──────── Data ────────

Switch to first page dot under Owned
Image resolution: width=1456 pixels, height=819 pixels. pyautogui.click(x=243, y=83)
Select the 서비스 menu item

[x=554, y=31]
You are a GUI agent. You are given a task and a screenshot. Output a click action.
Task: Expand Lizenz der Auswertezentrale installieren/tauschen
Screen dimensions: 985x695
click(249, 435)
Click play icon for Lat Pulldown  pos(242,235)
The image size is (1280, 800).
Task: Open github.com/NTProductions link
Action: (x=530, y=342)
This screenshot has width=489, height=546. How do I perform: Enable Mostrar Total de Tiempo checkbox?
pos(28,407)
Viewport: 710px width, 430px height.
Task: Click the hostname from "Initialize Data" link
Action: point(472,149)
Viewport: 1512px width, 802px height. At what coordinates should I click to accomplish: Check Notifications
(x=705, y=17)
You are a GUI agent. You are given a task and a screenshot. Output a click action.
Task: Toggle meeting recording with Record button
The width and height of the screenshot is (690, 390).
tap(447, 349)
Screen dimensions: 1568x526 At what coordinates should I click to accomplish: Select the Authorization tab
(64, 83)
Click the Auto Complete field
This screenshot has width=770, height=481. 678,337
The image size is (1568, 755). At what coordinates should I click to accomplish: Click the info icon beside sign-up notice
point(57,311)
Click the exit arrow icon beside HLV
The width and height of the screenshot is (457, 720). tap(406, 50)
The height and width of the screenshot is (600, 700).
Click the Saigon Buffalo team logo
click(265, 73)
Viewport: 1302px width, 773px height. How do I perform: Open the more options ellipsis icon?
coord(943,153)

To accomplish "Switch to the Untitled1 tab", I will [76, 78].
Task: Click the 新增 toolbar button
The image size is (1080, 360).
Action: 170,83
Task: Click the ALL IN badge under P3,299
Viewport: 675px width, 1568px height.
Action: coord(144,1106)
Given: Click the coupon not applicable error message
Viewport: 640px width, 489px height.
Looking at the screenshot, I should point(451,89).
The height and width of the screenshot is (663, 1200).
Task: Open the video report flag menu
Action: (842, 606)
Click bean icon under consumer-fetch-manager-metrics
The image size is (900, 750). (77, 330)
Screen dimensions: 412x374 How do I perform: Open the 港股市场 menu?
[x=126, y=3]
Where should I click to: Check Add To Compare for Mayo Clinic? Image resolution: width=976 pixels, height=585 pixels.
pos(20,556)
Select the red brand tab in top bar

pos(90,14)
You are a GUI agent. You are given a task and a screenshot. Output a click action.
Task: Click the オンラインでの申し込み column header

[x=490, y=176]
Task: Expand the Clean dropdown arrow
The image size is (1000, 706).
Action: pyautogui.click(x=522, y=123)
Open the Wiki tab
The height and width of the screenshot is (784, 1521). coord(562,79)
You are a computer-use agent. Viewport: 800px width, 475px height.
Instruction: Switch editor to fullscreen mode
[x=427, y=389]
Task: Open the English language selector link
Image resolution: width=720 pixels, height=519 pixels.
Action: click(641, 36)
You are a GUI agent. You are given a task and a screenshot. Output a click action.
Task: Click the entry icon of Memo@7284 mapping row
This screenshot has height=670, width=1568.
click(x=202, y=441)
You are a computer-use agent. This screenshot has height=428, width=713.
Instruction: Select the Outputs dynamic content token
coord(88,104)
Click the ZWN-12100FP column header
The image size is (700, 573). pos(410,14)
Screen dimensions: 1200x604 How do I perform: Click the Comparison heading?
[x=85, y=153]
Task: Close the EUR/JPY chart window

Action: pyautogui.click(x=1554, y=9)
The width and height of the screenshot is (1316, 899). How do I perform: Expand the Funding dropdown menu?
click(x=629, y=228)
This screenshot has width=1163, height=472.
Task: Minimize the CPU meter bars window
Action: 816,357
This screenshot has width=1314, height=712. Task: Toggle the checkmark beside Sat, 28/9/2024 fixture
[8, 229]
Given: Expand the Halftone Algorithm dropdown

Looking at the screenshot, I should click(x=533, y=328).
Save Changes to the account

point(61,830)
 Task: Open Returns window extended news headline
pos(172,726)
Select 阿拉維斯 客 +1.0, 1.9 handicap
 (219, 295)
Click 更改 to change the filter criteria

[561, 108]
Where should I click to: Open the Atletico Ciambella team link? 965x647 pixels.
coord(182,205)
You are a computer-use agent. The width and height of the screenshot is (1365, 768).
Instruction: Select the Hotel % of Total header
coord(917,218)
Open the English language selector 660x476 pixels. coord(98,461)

────────

#### [Problem requirements]
Everything from the line with "Click the Auto Complete field" through the line with "Task: Open the English language selector link" in the listing above must be retyped exactly, with nothing added.

#### [Answer to the problem]
Click the Auto Complete field
This screenshot has width=770, height=481. 678,337
The image size is (1568, 755). At what coordinates should I click to accomplish: Click the info icon beside sign-up notice
point(57,311)
Click the exit arrow icon beside HLV
The width and height of the screenshot is (457, 720). tap(406, 50)
The height and width of the screenshot is (600, 700).
Click the Saigon Buffalo team logo
click(265, 73)
Viewport: 1302px width, 773px height. How do I perform: Open the more options ellipsis icon?
coord(943,153)

To accomplish "Switch to the Untitled1 tab", I will [76, 78].
Task: Click the 新增 toolbar button
The image size is (1080, 360).
Action: 170,83
Task: Click the ALL IN badge under P3,299
Viewport: 675px width, 1568px height.
Action: coord(144,1106)
Given: Click the coupon not applicable error message
Viewport: 640px width, 489px height.
Looking at the screenshot, I should point(451,89).
The height and width of the screenshot is (663, 1200).
Task: Open the video report flag menu
Action: (842, 606)
Click bean icon under consumer-fetch-manager-metrics
The image size is (900, 750). (77, 330)
Screen dimensions: 412x374 How do I perform: Open the 港股市场 menu?
[x=126, y=3]
Where should I click to: Check Add To Compare for Mayo Clinic? Image resolution: width=976 pixels, height=585 pixels.
pos(20,556)
Select the red brand tab in top bar

pos(90,14)
You are a GUI agent. You are given a task and a screenshot. Output a click action.
Task: Click the オンラインでの申し込み column header

[x=490, y=176]
Task: Expand the Clean dropdown arrow
The image size is (1000, 706).
Action: pyautogui.click(x=522, y=123)
Open the Wiki tab
The height and width of the screenshot is (784, 1521). coord(562,79)
You are a computer-use agent. Viewport: 800px width, 475px height.
Instruction: Switch editor to fullscreen mode
[x=427, y=389]
Task: Open the English language selector link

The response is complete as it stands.